# My one-year-old puppy is still losing teeth... And they aren't growing back!



## katiepatie (Apr 8, 2013)

Okay, before you all say, "Take him to the vet", you should know that I did. The vet said his teeth are fine and don't need a cleaning or anything yet. He's a great vet and I trust his judgement but he sorta just shrugged it off when I told him about my pup losing teeth.

I have a mutt and he's lost a few premolars. No molars, incisors, or canines have been lost and it's only bottom teeth coming out. His gums are fine and his breath isn't unnaturally smelly. I brush his teeth a couple times a week. I don't understand why he's losing teeth! They look like puppy teeth, but they don't grow back! I'm frustrated. 

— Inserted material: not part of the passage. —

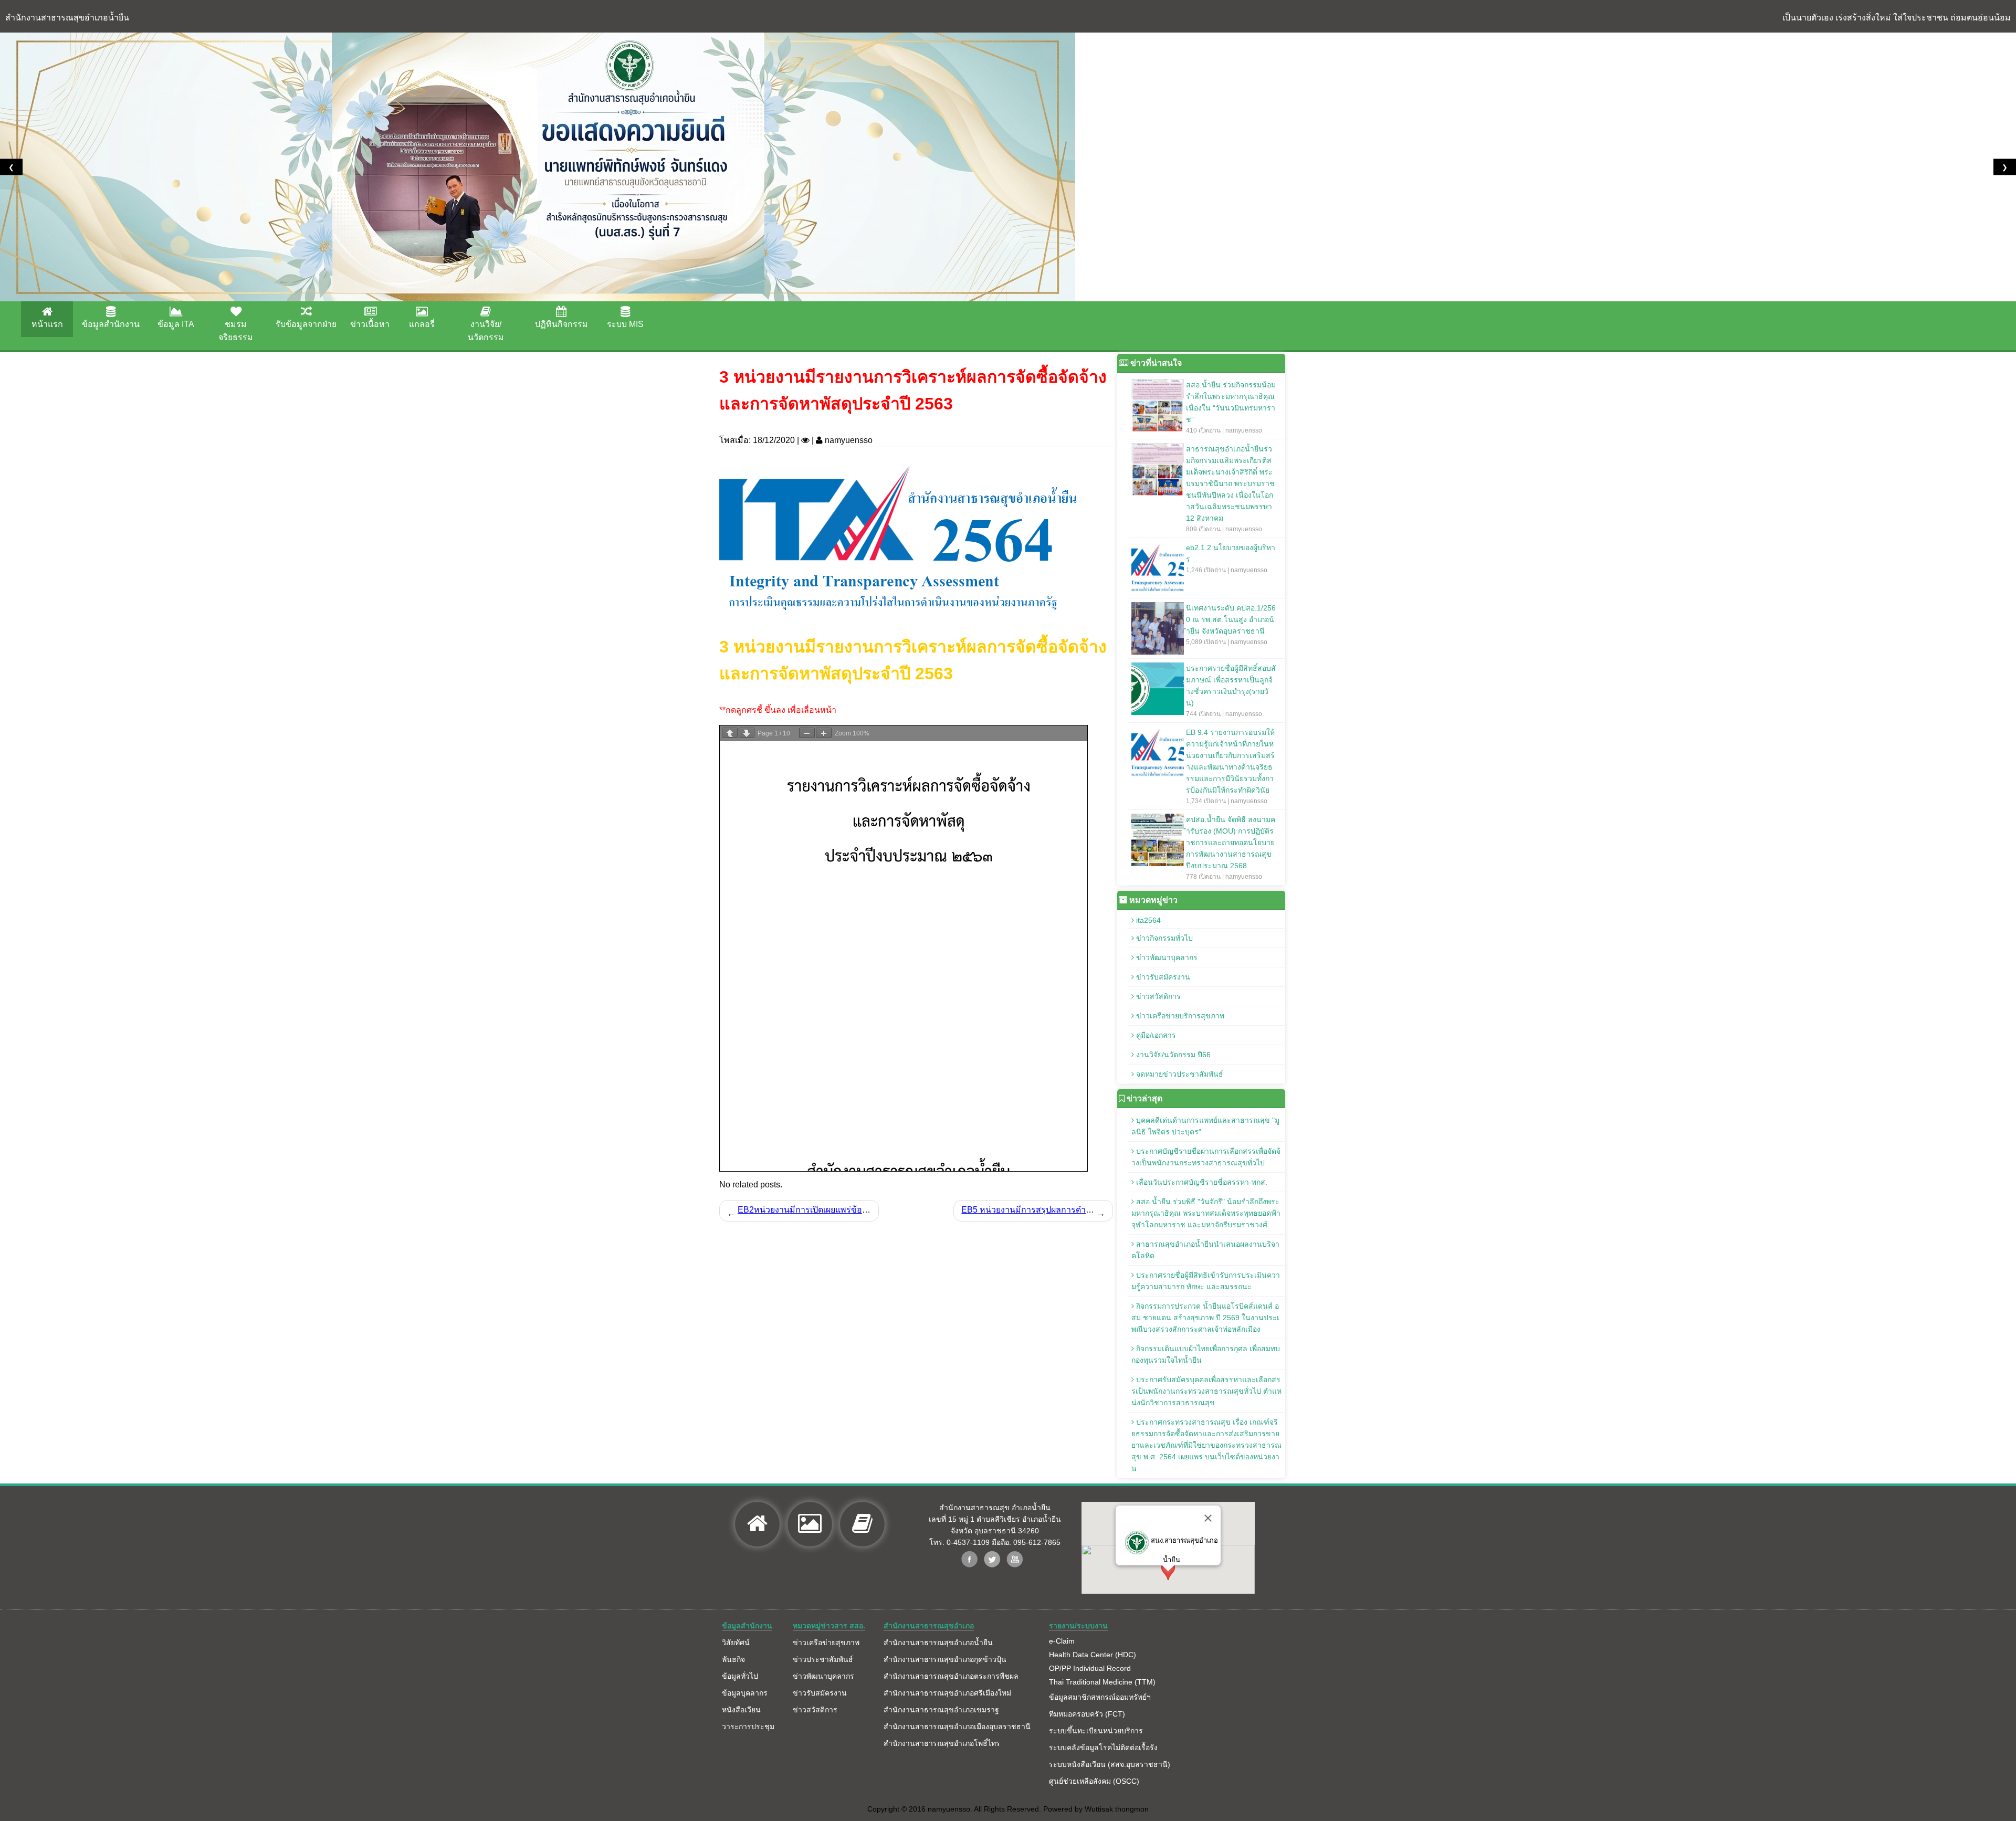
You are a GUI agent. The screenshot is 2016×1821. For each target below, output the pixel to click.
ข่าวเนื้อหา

I heard somewhere that certain breeds sometimes don't have as many teeth (42) as is standard for other breeds. My E may have some of those breeds in him? I don't know. The tooth he just lost maybe a day or two ago was pearly white and itty bitty!

I may take him BACK to the vet but I wanted to hear some of y'all's opinions, too, since my vet seems to think it's not a big deal.. 

Anything you know would be helpful!

Thanks...


----------



## WonderBreadDots (Jun 26, 2012)

You could go to another vet and see if they are of the same opinion. If the teeth are tiny, maybe they are puppy teeth and your dog is a late bloomer.


----------



## Gogoclips (Apr 27, 2013)

How long have you had him? Everything sounds like teething to me, except the age. Could the people you got him from have overestimated his age? When the premolars and molars fall out they take forever to come back in. How long has his been out for? For a full week and a half my boy had no upper or lower premolars. He lost them all around the same time. He would try to mouth us but end up gumming us like he was a baby. Do you know if your dog is full grown yet? It is possible that if he is a large breed dog he matures slower.


----------



## sassafras (Jun 22, 2010)

I was also wondering if the age estimate could be a bit off.


----------



## katiepatie (Apr 8, 2013)

Well I have had him for nine months, almost ten. They said he was 2 1/2 months old when I got him but I think he was younger than that. That makes him a year on June 15th. That is what puzzles me. He is definitely over nine months old and should not be losing teeth.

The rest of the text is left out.